### Texto de origen:
--------------------------------
La que sí parece una característica propia de Occidente es la insistente presencia del anticonsumismo. Incluso sin valorar el tradicional ascetismo cristiano, el movimiento contracultural de la década de 1960 implantó en casi todas las sociedades occidentales un fuerte tabú contra la clásica rivalidad social. Este tabú no existe en el resto del mundo (incluida Asia), cosa que explíca la desaforada exuberancia consumista que existe en ciertos países. Los occidentales a menudo contamos a nuestros conocidos orientales lo
poco
que hemos pagado por un reloj, una prenda o un coche. Esto inevitablemente produce un enorme desengaño. En Asia lo importante es contar a los demás lo
mucho que
hemos pagado por nuestras propiedades.

*

Allá por el año 1959, Alan Watts reconocía que la versión de la filosofía zen adoptada por la generación
beat
era una versión que guardaba poca relación con el modelo original. En su ensayo «El zen
beat
, el zen carca y el zen» hablaba de la preocupante caricatura en que habíamos convertido la centenaria práctica oriental, una simple excusa para el «falso intelectual vanguardista y rompedor que deja caer referencias al zen y al jazz para justificar un alejamiento de la sociedad que en realidad es sólo una despiadada explotación de los demás. En opinión de Watts, una lectura perezosa e interesada de los textos clásicos estaba dando lugar a «una actitud bohemia muy aprovechada». Y, efectivamente, tenía motivos para preocuparse.
--------------------------------
### Datos mostrados:

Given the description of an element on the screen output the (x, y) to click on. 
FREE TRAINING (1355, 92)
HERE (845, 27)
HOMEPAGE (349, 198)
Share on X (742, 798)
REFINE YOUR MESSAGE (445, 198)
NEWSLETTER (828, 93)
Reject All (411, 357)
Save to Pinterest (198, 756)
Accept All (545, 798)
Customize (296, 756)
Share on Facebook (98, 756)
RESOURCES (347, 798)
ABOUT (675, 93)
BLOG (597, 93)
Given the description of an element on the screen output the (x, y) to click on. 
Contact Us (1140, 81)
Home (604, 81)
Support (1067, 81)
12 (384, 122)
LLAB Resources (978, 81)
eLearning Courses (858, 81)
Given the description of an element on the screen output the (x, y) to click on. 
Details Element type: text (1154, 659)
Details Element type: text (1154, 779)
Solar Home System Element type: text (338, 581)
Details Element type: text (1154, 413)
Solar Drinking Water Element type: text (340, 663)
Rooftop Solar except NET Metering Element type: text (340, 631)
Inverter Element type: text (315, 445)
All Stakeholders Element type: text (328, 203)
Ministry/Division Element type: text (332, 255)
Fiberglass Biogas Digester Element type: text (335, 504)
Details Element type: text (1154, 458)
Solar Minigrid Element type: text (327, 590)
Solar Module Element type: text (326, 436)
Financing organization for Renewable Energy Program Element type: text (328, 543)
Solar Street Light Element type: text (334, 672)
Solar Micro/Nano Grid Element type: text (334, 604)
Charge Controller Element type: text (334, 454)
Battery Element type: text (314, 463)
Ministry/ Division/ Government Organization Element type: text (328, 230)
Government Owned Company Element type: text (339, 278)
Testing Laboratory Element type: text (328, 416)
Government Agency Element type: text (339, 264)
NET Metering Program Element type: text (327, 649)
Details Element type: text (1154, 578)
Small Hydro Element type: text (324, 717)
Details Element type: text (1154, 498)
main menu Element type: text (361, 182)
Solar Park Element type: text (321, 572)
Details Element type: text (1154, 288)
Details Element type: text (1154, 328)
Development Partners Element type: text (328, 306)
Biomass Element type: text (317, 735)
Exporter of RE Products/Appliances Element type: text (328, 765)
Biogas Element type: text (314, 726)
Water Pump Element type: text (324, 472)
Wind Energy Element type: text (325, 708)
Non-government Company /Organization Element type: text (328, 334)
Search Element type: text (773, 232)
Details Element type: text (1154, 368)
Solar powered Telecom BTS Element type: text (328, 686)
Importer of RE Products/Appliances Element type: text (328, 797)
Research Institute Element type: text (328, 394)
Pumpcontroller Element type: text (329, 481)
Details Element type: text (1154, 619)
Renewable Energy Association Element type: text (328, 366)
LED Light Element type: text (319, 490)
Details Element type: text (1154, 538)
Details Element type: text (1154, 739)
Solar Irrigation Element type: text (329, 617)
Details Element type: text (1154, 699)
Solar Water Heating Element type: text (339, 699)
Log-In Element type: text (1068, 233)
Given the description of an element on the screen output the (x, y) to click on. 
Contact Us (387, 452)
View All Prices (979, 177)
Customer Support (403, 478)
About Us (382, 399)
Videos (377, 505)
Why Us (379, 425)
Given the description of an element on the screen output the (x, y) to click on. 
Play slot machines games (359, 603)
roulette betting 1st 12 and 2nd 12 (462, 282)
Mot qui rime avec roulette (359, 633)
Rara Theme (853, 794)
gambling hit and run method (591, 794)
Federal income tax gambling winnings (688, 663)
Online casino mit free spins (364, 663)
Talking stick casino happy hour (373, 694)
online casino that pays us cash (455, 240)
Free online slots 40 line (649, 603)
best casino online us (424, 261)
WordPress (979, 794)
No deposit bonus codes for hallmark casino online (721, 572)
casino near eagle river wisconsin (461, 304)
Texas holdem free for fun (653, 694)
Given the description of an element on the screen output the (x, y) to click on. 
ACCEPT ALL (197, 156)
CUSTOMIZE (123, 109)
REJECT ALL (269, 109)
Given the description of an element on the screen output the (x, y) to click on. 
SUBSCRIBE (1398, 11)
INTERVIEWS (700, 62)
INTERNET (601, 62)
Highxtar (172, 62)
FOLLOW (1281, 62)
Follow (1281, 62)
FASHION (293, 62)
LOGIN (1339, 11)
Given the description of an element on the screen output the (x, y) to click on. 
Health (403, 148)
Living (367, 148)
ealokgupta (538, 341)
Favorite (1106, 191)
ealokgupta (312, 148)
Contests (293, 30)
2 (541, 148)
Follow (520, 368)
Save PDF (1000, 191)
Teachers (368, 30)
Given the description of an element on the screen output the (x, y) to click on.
--------------------------------
### Qué trabajar:
a: Responde a estas preguntas sobre el texto de origen:
(i) ¿Qué movimiento implantó en casi todas las sociedades occidentales un fuerte tabú contra la clásica rivalidad social?
(ii) ¿Qué es lo importante en Asia?
(iii) ¿En qué año reconocía Alan Watts que la versión del zen adoptada por la generación beat guardaba poca relación con el modelo original?
b: ¿Puedes reproducir el fragmento del texto de origen comprendido entre «Allá por el» y «motivos para preocuparse.», ambos incluidos?

### Soluciones:
a:
(i) El movimiento contracultural de la década de 1960.
(ii) Contar a los demás lo mucho que hemos pagado por nuestras propiedades.
(iii) En 1959.

b:
Allá por el año 1959, Alan Watts reconocía que la versión de la filosofía zen adoptada por la generación
beat
era una versión que guardaba poca relación con el modelo original. En su ensayo «El zen
beat
, el zen carca y el zen» hablaba de la preocupante caricatura en que habíamos convertido la centenaria práctica oriental, una simple excusa para el «falso intelectual vanguardista y rompedor que deja caer referencias al zen y al jazz para justificar un alejamiento de la sociedad que en realidad es sólo una despiadada explotación de los demás. En opinión de Watts, una lectura perezosa e interesada de los textos clásicos estaba dando lugar a «una actitud bohemia muy aprovechada». Y, efectivamente, tenía motivos para preocuparse.